A Franklin County judge has awarded more than $42 million to three Ohio school districts after ruling they had been short-changed in state education funding.

Common Pleas Judge Gina R. Russo found the Ohio Department of Education failed to follow state law for calculating aid and instead used its own formula, resulting in reductions in funding to the Cleveland, Dayton and Toledo school districts from 2005 through 2007.

“The General Assembly decided the proper way to calculate formula ADM (average daily membership) and pay for add-in students” in state law…

”While ODE (Ohio Department of Education) may believe substitutions of CSADM (community school average daily membership) results in better, more accurate numbers, the fact remains, pursuant to (state law), formula ADM is not to be recalculated or reduced using data provided by community schools,” Russo wrote in her Sept. 10 decision.

Ohio’s complex school funding system is based on average daily membership, which is the number of students attending a district school in the first full week of October and the number of students entitled to attend, but who have opted to go to a privately operated charter or community school. The number can be increased later in the school year to account for students who enroll in charter schools after the October count and were not previously counted.

To fund community schools, the district is first credited for the student and then receives a deduction which is paid to the student’s school.

Unlike districts, community schools report their attendance monthly to the Department of Education. The two counts don’t usually match.

In a 54-page ruling, Russo noted that the Department of Education erred by using the enrollment figure provided by the community school instead of the district’s October number. As a result, each of the three districts was billed for students they never got credit for having and received less state aid than they were entitled.

“Our students who lost educational opportunities because of the Ohio Department of Education’s failure to follow the funding formula are likely long gone from our district,” Elizabeth Lolli, superintendent of Dayton Schools, which was awarded the largest amount, $23.6 million, said in a statement.

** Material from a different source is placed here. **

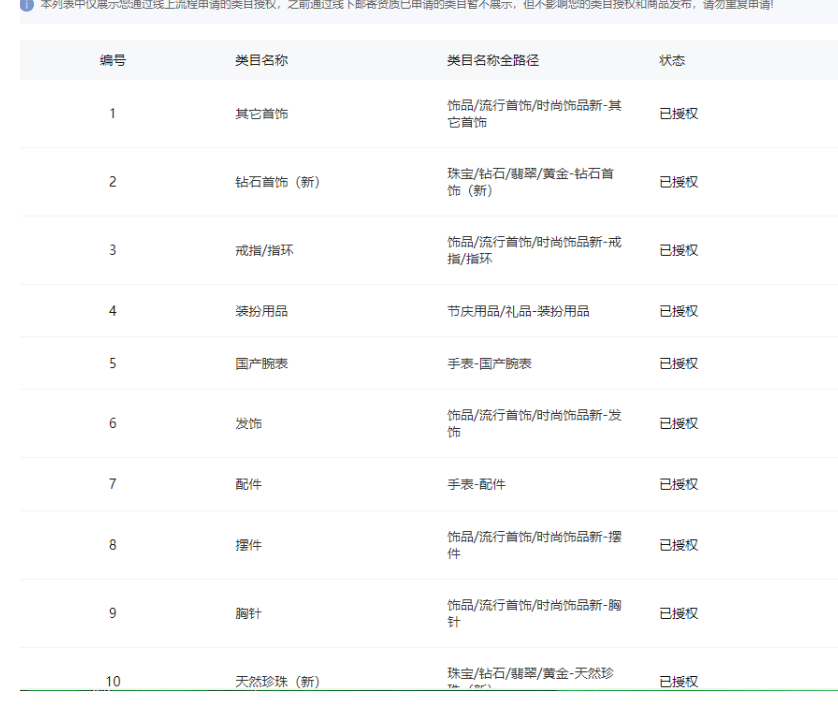838x713 pixels.
Task: Click the 状态 column header
Action: 672,61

“But the funding that flows from the court’s decision will provide an opportunity for students filling their seats today.”

The state was ordered to pay $13.7 million to Cleveland schools and $4.9 to Toledo schools.

Columbus schools did not experience such losses and were not involved in the case.

Previously, Cincinnati schools was awarded $6 million in a separate lawsuit based on similar claims. Following that case, Ohio lawmakers included a provision in a state budget bill to prevent further claims against the Department of Education.

Mandy Minick, spokeswoman for the Department of Education said the agency had no comment about the ruling.

Delay in paying the schools could be costly for the state.

“Post-judgment interest awarded by the court on the entire award is acruing from the date of the decision at a rate of up to $175,000 a month,” said Jim Hughes, an attorney with the Columbus-based Bricker & Eckler, which represented the schools.